Depois de um radical canopy, o relax nas águas termais

De início vai parecer exagero. Mas logo o turista se dá conta que o combinado de arroz, feijão preto, ovo, bacon e banana cozida que compõem o gallo pinto, tradicional café da manhã costa-riquenho, pode ser fundamental para dar a disposição necessária para encarar as aventuras que vão desafiá-lo ao longo do dia.

Bruna Tiussu, O Estado de S.Paulo

10 Agosto 2010 | 02h17

 

A marca registrada do país são os canopys, sequências de tirolesas sobre as árvores. Há circuitos desenvolvidos para todas as idades - até exclusivos para crianças. Um dos mais radicais fica no Parque Nacional Rincón de la Vieja (lar do vulcão de mesmo nome), a apenas 27 quilômetros de Liberia.

 

São, ao todo, dez cabos: o mais alto foi instalado a 200 metros de altura e o mais longo tem 750 metros de comprimento, exigindo energia em dobro. É preciso ir freando com os braços durante toda a descida. Os guias ainda convidam o visitante a testar sua coragem. Quem quiser, pode percorrer um dos cabos de cabeça para baixo e com as mãos soltas. Quer mais adrenalina? O parque conta com cachoeiras que podem ser escaladas e trilhas pela mata que circunda o vulcão.

A geografia montanhosa, o grande número de rios e as chuvas abundantes fazem a felicidade dos amantes do rafting. Perto de Turrialba, a 50 quilômetros da capital, é possível descer as rápidas corredeiras do Rio Pacuare, o maior do país. O percurso de 28 quilômetros é indicado tanto para experientes quanto para iniciantes - o trajeto completo é feito em dois dias.

Não longe dali fica o exuberante Vulcão Irazú, que, apesar de ainda ativo, não dá sinais de entrar em erupção desde os anos 1960. Seu cume é formado por várias crateras e uma delas esconde uma impressionante lagoa de águas cor esmeralda.

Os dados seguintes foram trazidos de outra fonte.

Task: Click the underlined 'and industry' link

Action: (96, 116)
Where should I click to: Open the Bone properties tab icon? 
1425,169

O trajeto para chegar lá no alto pode ser feito a pé ou de carro. E, segundo os guias, há como ver tanto o Oceano Pacífico quanto o Mar do Caribe em um dia claro.

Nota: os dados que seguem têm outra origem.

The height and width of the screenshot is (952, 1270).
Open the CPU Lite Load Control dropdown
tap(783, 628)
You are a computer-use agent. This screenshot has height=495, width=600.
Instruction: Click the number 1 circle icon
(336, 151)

Estética. Se engana quem pensa que só vale ir até os vulcões com ânimo para grandes aventuras. Os costa-riquenhos também souberam aproveitar muito bem suas aplicações, digamos, terapêuticas.

É bem verdade que a primeira impressão que o Vulcão Miravalles causa não é das mais agradáveis. A 280 quilômetros de San José, ele é todo cinza, com buracos recheados de lama, fumaça constante e um cheiro de enxofre que chega a causar mal estar.

Explorar um pedaço dele pelas trilhas é, portanto, opção para os mais resistentes. Quem vai até lá quer aproveitar um bom e relaxante banho de lama, que, segundo os moradores, tem poder de curar reumatismos e deixar a pele macia como a de um bebê. Depois de uma ducha, 20 minutos de sauna e, na sequência, três piscinas termais para completar o circuito zen.

 

BATE-VOLTA

Cerro Chirripó

Quem não se contenta com os canopys e as caminhadas que levam às cachoeiras pode investir na trilha rumo ao topo da mais alta montanha do país, o Cerro Chirripó, com 3.821 metros. Depois de conquistar os primeiros mil metros, chega-se ao único albergue dali, inaugurado em 1998 com esforço tremendo - cem voos de helicóptero foram necessário para levar o material usado na sua construção. Aventureiros que pretendem seguir jornada (ao todo são três dias de andança) se hospedam ali, com direito a sinal de celular e Wi-Fi. O Parque Nacional de Chirripó fica a 150 quilômetros da capital, percorridos em três horas de viagem.

Cataratas Namú

Típico dia no campo, com direito a café da manhã com frutas frescas, almoço caseiro e periquitos que vão facilmente no seu dedo. Os próprios moradores da fazenda Namú recebem e guiam os turistas pelas trilhas que levam até as quatro cachoeiras de águas refrescantes - parte do trajeto pode ser feito a cavalo. O passeio de um dia custa US$ 45. Site: cataratasnamu.com.